▶ Supplied material
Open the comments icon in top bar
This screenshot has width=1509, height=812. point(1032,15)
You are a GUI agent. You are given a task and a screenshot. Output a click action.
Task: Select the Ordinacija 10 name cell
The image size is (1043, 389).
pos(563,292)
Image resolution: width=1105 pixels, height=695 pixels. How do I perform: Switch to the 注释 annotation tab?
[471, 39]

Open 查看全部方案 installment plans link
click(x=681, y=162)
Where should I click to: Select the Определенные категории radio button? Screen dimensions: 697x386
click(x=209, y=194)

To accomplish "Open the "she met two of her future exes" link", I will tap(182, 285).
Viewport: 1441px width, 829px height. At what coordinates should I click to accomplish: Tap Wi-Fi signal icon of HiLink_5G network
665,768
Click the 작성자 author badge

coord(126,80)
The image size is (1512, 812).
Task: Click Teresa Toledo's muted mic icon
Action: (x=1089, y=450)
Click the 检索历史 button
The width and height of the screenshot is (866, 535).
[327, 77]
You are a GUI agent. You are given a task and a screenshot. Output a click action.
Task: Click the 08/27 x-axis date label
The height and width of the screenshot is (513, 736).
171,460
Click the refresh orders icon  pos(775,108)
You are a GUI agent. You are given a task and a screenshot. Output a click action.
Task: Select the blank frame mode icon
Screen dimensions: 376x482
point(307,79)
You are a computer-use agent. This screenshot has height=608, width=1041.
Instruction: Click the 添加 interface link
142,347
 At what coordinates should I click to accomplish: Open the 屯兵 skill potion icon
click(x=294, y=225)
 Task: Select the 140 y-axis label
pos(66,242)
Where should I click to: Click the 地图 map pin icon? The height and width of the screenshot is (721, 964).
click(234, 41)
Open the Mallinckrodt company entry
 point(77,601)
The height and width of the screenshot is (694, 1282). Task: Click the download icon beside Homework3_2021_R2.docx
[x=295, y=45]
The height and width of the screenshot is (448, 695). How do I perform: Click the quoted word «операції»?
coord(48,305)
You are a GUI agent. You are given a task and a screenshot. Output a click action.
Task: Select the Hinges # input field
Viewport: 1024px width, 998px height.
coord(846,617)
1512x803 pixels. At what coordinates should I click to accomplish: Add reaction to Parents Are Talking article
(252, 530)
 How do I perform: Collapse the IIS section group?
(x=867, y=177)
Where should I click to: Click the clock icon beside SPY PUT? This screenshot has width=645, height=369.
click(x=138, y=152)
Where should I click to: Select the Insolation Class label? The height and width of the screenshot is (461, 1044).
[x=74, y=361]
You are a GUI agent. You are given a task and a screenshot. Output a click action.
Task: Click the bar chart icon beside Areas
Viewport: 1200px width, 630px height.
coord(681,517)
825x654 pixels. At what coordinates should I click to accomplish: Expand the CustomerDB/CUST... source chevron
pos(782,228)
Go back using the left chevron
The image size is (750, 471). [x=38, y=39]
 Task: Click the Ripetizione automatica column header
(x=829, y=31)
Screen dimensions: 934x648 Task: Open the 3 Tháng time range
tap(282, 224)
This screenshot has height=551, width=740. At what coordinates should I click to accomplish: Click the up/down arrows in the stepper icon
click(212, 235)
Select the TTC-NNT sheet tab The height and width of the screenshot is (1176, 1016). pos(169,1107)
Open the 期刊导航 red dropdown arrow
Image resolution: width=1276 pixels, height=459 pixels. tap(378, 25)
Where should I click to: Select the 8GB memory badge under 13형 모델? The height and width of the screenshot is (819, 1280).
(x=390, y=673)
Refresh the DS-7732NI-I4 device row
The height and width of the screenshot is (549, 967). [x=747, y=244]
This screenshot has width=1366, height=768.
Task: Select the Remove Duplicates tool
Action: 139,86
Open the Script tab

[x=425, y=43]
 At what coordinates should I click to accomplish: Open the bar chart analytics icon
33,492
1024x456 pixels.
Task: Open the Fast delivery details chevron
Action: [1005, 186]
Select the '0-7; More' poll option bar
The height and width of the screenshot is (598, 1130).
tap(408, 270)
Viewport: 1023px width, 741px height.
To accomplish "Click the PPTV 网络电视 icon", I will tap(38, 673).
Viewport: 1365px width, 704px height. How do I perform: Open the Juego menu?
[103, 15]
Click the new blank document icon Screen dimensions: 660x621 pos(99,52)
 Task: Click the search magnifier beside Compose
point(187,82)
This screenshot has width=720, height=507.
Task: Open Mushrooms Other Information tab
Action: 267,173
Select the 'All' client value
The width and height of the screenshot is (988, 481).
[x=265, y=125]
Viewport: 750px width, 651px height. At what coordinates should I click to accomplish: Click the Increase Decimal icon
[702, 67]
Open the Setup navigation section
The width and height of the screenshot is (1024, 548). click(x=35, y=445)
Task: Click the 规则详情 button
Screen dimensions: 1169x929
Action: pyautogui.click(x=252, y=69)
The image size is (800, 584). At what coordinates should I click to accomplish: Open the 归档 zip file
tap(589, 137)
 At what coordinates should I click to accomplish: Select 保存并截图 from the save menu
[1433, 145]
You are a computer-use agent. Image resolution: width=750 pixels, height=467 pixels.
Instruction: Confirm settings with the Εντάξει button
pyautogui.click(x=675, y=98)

▶ Work order
Word for word, write out every line of the listing.

▶ The answer
Open the comments icon in top bar
This screenshot has width=1509, height=812. point(1032,15)
You are a GUI agent. You are given a task and a screenshot. Output a click action.
Task: Select the Ordinacija 10 name cell
The image size is (1043, 389).
pos(563,292)
Image resolution: width=1105 pixels, height=695 pixels. How do I perform: Switch to the 注释 annotation tab?
[471, 39]

Open 查看全部方案 installment plans link
click(x=681, y=162)
Where should I click to: Select the Определенные категории radio button? Screen dimensions: 697x386
click(x=209, y=194)

To accomplish "Open the "she met two of her future exes" link", I will tap(182, 285).
Viewport: 1441px width, 829px height. At what coordinates should I click to accomplish: Tap Wi-Fi signal icon of HiLink_5G network
665,768
Click the 작성자 author badge

coord(126,80)
The image size is (1512, 812).
Task: Click Teresa Toledo's muted mic icon
Action: (x=1089, y=450)
Click the 检索历史 button
The width and height of the screenshot is (866, 535).
[327, 77]
You are a GUI agent. You are given a task and a screenshot. Output a click action.
Task: Click the 08/27 x-axis date label
The height and width of the screenshot is (513, 736).
171,460
Click the refresh orders icon  pos(775,108)
You are a GUI agent. You are given a task and a screenshot. Output a click action.
Task: Select the blank frame mode icon
Screen dimensions: 376x482
point(307,79)
You are a computer-use agent. This screenshot has height=608, width=1041.
Instruction: Click the 添加 interface link
142,347
 At what coordinates should I click to accomplish: Open the 屯兵 skill potion icon
click(x=294, y=225)
 Task: Select the 140 y-axis label
pos(66,242)
Where should I click to: Click the 地图 map pin icon? The height and width of the screenshot is (721, 964).
click(234, 41)
Open the Mallinckrodt company entry
 point(77,601)
The height and width of the screenshot is (694, 1282). Task: Click the download icon beside Homework3_2021_R2.docx
[x=295, y=45]
The height and width of the screenshot is (448, 695). How do I perform: Click the quoted word «операції»?
coord(48,305)
You are a GUI agent. You are given a task and a screenshot. Output a click action.
Task: Select the Hinges # input field
Viewport: 1024px width, 998px height.
coord(846,617)
1512x803 pixels. At what coordinates should I click to accomplish: Add reaction to Parents Are Talking article
(252, 530)
 How do I perform: Collapse the IIS section group?
(x=867, y=177)
Where should I click to: Click the clock icon beside SPY PUT? This screenshot has width=645, height=369.
click(x=138, y=152)
Where should I click to: Select the Insolation Class label? The height and width of the screenshot is (461, 1044).
[x=74, y=361]
You are a GUI agent. You are given a task and a screenshot. Output a click action.
Task: Click the bar chart icon beside Areas
Viewport: 1200px width, 630px height.
coord(681,517)
825x654 pixels. At what coordinates should I click to accomplish: Expand the CustomerDB/CUST... source chevron
pos(782,228)
Go back using the left chevron
The image size is (750, 471). [x=38, y=39]
 Task: Click the Ripetizione automatica column header
(x=829, y=31)
Screen dimensions: 934x648 Task: Open the 3 Tháng time range
tap(282, 224)
This screenshot has height=551, width=740. At what coordinates should I click to accomplish: Click the up/down arrows in the stepper icon
click(212, 235)
Select the TTC-NNT sheet tab The height and width of the screenshot is (1176, 1016). pos(169,1107)
Open the 期刊导航 red dropdown arrow
Image resolution: width=1276 pixels, height=459 pixels. tap(378, 25)
Where should I click to: Select the 8GB memory badge under 13형 모델? The height and width of the screenshot is (819, 1280).
(x=390, y=673)
Refresh the DS-7732NI-I4 device row
The height and width of the screenshot is (549, 967). [x=747, y=244]
This screenshot has width=1366, height=768.
Task: Select the Remove Duplicates tool
Action: 139,86
Open the Script tab

[x=425, y=43]
 At what coordinates should I click to accomplish: Open the bar chart analytics icon
33,492
1024x456 pixels.
Task: Open the Fast delivery details chevron
Action: [1005, 186]
Select the '0-7; More' poll option bar
The height and width of the screenshot is (598, 1130).
tap(408, 270)
Viewport: 1023px width, 741px height.
To accomplish "Click the PPTV 网络电视 icon", I will tap(38, 673).
Viewport: 1365px width, 704px height. How do I perform: Open the Juego menu?
[103, 15]
Click the new blank document icon Screen dimensions: 660x621 pos(99,52)
 Task: Click the search magnifier beside Compose
point(187,82)
This screenshot has width=720, height=507.
Task: Open Mushrooms Other Information tab
Action: 267,173
Select the 'All' client value
The width and height of the screenshot is (988, 481).
[x=265, y=125]
Viewport: 750px width, 651px height. At what coordinates should I click to accomplish: Click the Increase Decimal icon
[702, 67]
Open the Setup navigation section
The width and height of the screenshot is (1024, 548). click(x=35, y=445)
Task: Click the 规则详情 button
Screen dimensions: 1169x929
Action: pyautogui.click(x=252, y=69)
The image size is (800, 584). At what coordinates should I click to accomplish: Open the 归档 zip file
tap(589, 137)
 At what coordinates should I click to accomplish: Select 保存并截图 from the save menu
[1433, 145]
You are a computer-use agent. Image resolution: width=750 pixels, height=467 pixels.
Instruction: Confirm settings with the Εντάξει button
pyautogui.click(x=675, y=98)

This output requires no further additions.